Analysis of membrane protein self-association in lipid systems by fluorescence particle counting: application to the dihydropyridine receptor.

Fluorescence particle counting (FPC) is employed to analyze the distribution of a purified membrane protein, the dihydropyridine receptor (DHP-R), in detergent micelles, in lipid vesicles, and in lipid monolayers generated from the vesicles. The method was used to identify conditions for which DHP-Rs occur singly distributed in micelles and in vesicles. In monolayers, the DHP-R showed self-association, starting from monomeric distribution at concentrations (c) of typically 10 DHP-R/microm2. The average cluster size [m(t)] of associates was followed by FPC in time and the dependence of the lateral diffusion constant [D(lat)(m,pi)] of the associates on the surface pressure (pi) was determined.

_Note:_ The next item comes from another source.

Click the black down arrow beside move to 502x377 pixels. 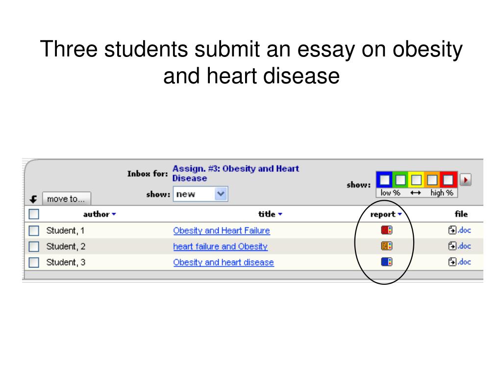pos(33,199)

By studying the dependence of m(t) on c, pi, D(lat)(pi), and salt concentration (c(s)), we derived an empirical expression for the association rate constant (k(a)) and for m(t) that fits the experimental m(t) relations. Theoretical justification for these dependencies is obtained from collision theory, leading to a mechanistic picture of the aggregation process. DHP-R association is irreversible. Its rate is not diffusion-limited. A large number of collisions is required to overcome an interaction energy barrier of about 6-11 kT, depending on m and c(s) but not on pi. The increase in association rate with increasing average cluster size m is related to increasing van der Waals attraction, while the increase in rate with increasing c(s) relates to decreasing electrostatic repulsion. Van der Waals and electrostatic forces represent, however, only part of the interaction energy. The main contribution was not dependent on the variables studied and, most likely, reflects hydration forces which need to be overcome for association.